▸ **Problem to work on**
Could you copy out every one of the records below verbatim, line for line?

▸ **Material for this task**
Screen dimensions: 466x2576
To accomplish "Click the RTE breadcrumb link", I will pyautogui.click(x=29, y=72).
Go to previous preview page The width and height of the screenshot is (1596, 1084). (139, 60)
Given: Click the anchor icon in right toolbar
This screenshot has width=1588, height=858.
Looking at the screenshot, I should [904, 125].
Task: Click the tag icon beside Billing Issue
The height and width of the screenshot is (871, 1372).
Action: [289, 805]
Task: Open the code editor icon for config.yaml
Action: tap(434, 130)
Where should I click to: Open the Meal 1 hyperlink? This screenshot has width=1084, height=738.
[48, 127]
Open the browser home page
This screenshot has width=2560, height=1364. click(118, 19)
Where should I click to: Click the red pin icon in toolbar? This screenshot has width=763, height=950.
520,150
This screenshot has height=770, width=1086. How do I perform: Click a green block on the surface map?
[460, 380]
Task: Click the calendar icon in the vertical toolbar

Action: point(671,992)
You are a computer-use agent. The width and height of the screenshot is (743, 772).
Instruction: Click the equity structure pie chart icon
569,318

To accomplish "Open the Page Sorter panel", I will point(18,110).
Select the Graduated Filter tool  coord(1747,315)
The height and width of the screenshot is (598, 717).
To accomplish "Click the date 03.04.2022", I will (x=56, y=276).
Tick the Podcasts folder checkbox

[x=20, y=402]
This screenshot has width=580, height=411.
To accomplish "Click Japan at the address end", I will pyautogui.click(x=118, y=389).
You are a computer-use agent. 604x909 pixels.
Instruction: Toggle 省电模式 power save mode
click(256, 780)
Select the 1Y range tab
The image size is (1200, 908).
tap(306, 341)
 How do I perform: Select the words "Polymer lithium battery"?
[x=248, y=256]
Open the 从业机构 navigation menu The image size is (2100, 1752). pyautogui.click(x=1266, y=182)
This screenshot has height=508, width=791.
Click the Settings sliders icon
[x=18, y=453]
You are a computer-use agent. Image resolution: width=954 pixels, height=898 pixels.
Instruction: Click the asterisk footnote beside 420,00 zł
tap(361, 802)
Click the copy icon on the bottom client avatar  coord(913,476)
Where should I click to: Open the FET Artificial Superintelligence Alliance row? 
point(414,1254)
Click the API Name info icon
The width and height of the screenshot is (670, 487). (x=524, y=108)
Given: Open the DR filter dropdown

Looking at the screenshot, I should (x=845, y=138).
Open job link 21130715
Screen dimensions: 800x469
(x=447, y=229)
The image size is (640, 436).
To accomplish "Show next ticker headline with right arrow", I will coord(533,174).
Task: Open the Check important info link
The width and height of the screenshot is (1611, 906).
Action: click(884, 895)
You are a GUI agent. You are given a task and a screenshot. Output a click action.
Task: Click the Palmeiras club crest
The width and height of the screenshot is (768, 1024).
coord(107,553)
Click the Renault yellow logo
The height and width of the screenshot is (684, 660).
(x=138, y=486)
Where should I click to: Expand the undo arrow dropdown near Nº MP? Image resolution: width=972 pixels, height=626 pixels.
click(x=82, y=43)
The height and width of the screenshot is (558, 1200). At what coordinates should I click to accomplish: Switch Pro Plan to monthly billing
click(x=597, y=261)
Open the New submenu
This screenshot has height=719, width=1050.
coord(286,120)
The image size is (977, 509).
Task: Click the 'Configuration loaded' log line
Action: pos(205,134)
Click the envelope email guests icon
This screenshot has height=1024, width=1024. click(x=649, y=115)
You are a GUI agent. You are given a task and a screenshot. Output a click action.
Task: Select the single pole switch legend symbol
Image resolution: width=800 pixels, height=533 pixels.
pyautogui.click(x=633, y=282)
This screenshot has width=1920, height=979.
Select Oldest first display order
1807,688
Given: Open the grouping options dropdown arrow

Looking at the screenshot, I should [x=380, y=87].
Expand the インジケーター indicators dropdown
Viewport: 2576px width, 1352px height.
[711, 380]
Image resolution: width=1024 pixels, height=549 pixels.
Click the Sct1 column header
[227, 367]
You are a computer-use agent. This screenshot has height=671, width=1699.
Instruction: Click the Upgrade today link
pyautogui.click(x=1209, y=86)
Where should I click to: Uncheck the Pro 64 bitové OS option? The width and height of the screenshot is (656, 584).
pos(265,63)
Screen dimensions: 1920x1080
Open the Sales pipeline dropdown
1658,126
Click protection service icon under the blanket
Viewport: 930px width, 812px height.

▸ **Response to the exercise**
Screen dimensions: 466x2576
To accomplish "Click the RTE breadcrumb link", I will pyautogui.click(x=29, y=72).
Go to previous preview page The width and height of the screenshot is (1596, 1084). (139, 60)
Given: Click the anchor icon in right toolbar
This screenshot has width=1588, height=858.
Looking at the screenshot, I should [904, 125].
Task: Click the tag icon beside Billing Issue
The height and width of the screenshot is (871, 1372).
Action: [289, 805]
Task: Open the code editor icon for config.yaml
Action: tap(434, 130)
Where should I click to: Open the Meal 1 hyperlink? This screenshot has width=1084, height=738.
[48, 127]
Open the browser home page
This screenshot has width=2560, height=1364. click(118, 19)
Where should I click to: Click the red pin icon in toolbar? This screenshot has width=763, height=950.
520,150
This screenshot has height=770, width=1086. How do I perform: Click a green block on the surface map?
[460, 380]
Task: Click the calendar icon in the vertical toolbar

Action: point(671,992)
You are a computer-use agent. The width and height of the screenshot is (743, 772).
Instruction: Click the equity structure pie chart icon
569,318

To accomplish "Open the Page Sorter panel", I will point(18,110).
Select the Graduated Filter tool  coord(1747,315)
The height and width of the screenshot is (598, 717).
To accomplish "Click the date 03.04.2022", I will (x=56, y=276).
Tick the Podcasts folder checkbox

[x=20, y=402]
This screenshot has width=580, height=411.
To accomplish "Click Japan at the address end", I will pyautogui.click(x=118, y=389).
You are a computer-use agent. 604x909 pixels.
Instruction: Toggle 省电模式 power save mode
click(256, 780)
Select the 1Y range tab
The image size is (1200, 908).
tap(306, 341)
 How do I perform: Select the words "Polymer lithium battery"?
[x=248, y=256]
Open the 从业机构 navigation menu The image size is (2100, 1752). pyautogui.click(x=1266, y=182)
This screenshot has height=508, width=791.
Click the Settings sliders icon
[x=18, y=453]
You are a computer-use agent. Image resolution: width=954 pixels, height=898 pixels.
Instruction: Click the asterisk footnote beside 420,00 zł
tap(361, 802)
Click the copy icon on the bottom client avatar  coord(913,476)
Where should I click to: Open the FET Artificial Superintelligence Alliance row? 
point(414,1254)
Click the API Name info icon
The width and height of the screenshot is (670, 487). (x=524, y=108)
Given: Open the DR filter dropdown

Looking at the screenshot, I should (x=845, y=138).
Open job link 21130715
Screen dimensions: 800x469
(x=447, y=229)
The image size is (640, 436).
To accomplish "Show next ticker headline with right arrow", I will coord(533,174).
Task: Open the Check important info link
The width and height of the screenshot is (1611, 906).
Action: click(884, 895)
You are a GUI agent. You are given a task and a screenshot. Output a click action.
Task: Click the Palmeiras club crest
The width and height of the screenshot is (768, 1024).
coord(107,553)
Click the Renault yellow logo
The height and width of the screenshot is (684, 660).
(x=138, y=486)
Where should I click to: Expand the undo arrow dropdown near Nº MP? Image resolution: width=972 pixels, height=626 pixels.
click(x=82, y=43)
The height and width of the screenshot is (558, 1200). At what coordinates should I click to accomplish: Switch Pro Plan to monthly billing
click(x=597, y=261)
Open the New submenu
This screenshot has height=719, width=1050.
coord(286,120)
The image size is (977, 509).
Task: Click the 'Configuration loaded' log line
Action: pos(205,134)
Click the envelope email guests icon
This screenshot has height=1024, width=1024. click(x=649, y=115)
You are a GUI agent. You are given a task and a screenshot. Output a click action.
Task: Select the single pole switch legend symbol
Image resolution: width=800 pixels, height=533 pixels.
pyautogui.click(x=633, y=282)
This screenshot has width=1920, height=979.
Select Oldest first display order
1807,688
Given: Open the grouping options dropdown arrow

Looking at the screenshot, I should [x=380, y=87].
Expand the インジケーター indicators dropdown
Viewport: 2576px width, 1352px height.
[711, 380]
Image resolution: width=1024 pixels, height=549 pixels.
Click the Sct1 column header
[227, 367]
You are a computer-use agent. This screenshot has height=671, width=1699.
Instruction: Click the Upgrade today link
pyautogui.click(x=1209, y=86)
Where should I click to: Uncheck the Pro 64 bitové OS option? The width and height of the screenshot is (656, 584).
pos(265,63)
Screen dimensions: 1920x1080
Open the Sales pipeline dropdown
1658,126
Click protection service icon under the blanket
Viewport: 930px width, 812px height.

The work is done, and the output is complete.